En la República Dominicana es usual promover conceptos como “imparcialidad”, “independencia” y “apolítico” como guías para la solución de todos los problemas que la aquejan. ¿No te gusta la opinión de un periodista?
Es porque hace falta “imparcialidad”. ¿Estás en desacuerdo con la decisión de un órgano de gobierno? Es por falta de “independencia”. ¿Las cosas no salen exactamente como querías? Hay que buscar un mecanismo “apolítico”.
Esto es aun más notorio cuando se trata del efecto de la realidad política sobre el devenir del país.
Pareciera que todos los problemas son el fruto de la intromisión de agentes políticos o de las ineficiencias del sistema democrático. En el mejor de los casos, el valor de verdad de esa forma de ver las cosas es por lo menos dudoso.
Las exigencias de “imparcialidad” muchas veces esconden el deseo de que el dogma de fe asumido no sea cuestionado; las de “independencia”, que no se tomen en cuenta otros puntos de vista que los propios, y las de “apoliticidad”, que a la voluntad de las mayorías no se le preste atención.

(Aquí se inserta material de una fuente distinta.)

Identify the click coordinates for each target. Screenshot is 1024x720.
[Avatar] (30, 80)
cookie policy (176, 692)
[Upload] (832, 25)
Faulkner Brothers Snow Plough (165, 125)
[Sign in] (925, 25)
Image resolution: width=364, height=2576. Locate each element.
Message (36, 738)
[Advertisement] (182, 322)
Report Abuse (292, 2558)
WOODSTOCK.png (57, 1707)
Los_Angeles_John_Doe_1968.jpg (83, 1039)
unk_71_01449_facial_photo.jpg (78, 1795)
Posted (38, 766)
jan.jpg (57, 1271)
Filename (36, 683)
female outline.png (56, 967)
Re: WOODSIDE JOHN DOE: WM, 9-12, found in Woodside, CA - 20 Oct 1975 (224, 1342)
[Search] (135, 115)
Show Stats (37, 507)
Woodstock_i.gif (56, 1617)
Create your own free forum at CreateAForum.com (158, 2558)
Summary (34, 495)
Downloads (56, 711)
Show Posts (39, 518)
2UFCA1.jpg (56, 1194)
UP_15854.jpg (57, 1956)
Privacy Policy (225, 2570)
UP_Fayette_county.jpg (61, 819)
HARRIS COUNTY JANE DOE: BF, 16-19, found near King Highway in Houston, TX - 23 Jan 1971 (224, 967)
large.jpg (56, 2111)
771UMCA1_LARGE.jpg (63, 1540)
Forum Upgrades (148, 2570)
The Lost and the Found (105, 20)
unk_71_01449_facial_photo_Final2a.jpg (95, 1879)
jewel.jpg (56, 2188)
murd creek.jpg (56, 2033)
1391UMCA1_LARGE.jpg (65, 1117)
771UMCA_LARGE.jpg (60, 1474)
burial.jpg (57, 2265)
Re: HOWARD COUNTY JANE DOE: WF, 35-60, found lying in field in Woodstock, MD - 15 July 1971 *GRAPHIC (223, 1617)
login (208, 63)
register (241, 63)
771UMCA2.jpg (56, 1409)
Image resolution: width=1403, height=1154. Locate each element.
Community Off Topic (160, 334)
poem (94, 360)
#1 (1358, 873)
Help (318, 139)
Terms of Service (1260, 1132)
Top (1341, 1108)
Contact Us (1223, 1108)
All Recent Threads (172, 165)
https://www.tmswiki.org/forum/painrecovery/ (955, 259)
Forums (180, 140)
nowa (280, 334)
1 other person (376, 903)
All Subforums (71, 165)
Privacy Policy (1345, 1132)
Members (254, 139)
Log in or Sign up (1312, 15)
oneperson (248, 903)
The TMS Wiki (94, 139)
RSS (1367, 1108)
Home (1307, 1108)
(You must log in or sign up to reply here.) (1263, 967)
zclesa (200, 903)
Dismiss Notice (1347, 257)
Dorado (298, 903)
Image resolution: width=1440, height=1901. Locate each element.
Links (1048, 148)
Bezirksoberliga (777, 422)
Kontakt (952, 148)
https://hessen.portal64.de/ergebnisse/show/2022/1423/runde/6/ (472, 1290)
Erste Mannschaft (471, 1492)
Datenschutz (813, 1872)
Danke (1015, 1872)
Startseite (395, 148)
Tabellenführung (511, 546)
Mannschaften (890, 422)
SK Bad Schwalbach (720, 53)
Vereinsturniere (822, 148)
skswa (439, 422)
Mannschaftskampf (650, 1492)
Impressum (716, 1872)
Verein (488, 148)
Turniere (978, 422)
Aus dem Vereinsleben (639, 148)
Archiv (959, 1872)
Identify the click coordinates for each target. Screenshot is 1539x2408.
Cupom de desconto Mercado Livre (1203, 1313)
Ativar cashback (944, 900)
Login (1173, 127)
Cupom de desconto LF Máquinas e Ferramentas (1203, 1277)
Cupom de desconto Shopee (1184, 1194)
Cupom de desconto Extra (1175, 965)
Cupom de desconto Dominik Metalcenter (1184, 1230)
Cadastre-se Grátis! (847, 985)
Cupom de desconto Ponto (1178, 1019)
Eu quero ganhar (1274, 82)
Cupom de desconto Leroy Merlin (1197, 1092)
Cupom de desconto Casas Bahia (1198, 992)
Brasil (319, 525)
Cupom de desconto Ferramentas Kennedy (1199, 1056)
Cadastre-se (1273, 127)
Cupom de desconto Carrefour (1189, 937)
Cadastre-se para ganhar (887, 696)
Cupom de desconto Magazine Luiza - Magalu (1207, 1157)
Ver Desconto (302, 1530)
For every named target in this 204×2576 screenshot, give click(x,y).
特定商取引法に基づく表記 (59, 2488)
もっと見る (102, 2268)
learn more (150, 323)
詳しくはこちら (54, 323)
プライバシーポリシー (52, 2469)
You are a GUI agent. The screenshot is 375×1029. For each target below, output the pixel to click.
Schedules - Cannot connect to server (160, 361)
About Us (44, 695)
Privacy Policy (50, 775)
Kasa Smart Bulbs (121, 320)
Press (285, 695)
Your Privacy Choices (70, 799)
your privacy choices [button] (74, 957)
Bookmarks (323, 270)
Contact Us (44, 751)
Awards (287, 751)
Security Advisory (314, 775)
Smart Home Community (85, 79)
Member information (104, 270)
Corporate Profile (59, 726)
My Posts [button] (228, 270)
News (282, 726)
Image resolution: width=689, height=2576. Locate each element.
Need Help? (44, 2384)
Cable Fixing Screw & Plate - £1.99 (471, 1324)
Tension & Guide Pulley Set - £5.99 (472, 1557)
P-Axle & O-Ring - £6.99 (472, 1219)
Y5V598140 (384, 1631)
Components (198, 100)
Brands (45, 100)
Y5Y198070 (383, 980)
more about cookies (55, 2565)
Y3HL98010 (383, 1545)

Pero la gran cuestión es que los problemas de la República Dominicana son los de toda sociedad democrática, algo insoslayable cuando se debate sobre ellos.
Quien piensa que la solución a las dificultades de la democracia es siempre menos democracia es porque, en realidad, no le gusta la democracia.
Enfrentados a tales reclamos, debemos llevarlos un poco más allá y preguntarnos siempre: ¿imparcialidad a favor de quién?, ¿independencia frente a quién?, ¿apoliticidad en beneficio de quién? No será difícil encontrar las respuestas: lo que en realidad se pide es que no se delibere, que no se discuta, que no se evidencien los conflictos sociales, políticos y económicos que son inevitables en una sociedad plural.
Carlos Santiago Nino atribuía a las elecciones una naturaleza epistémica, porque condensan en el tiempo los debates importantes para una sociedad y cristalizan las opiniones de los ciudadanos. Pero también decía que las decisiones electorales, aunque contingentes, tienen consecuencias.
Lo mismo manda nuestra Constitución. Pretender borrar las consecuencias de las elecciones en nuestras instituciones es atentar contra la naturaleza democrática del sistema. La solución no es menos, sino mejor democracia.
El ejercicio vigoroso de los derechos ciudadanos es la verdadera forma de controlar a nuestros gobernantes en lo que llegan las siguientes elecciones.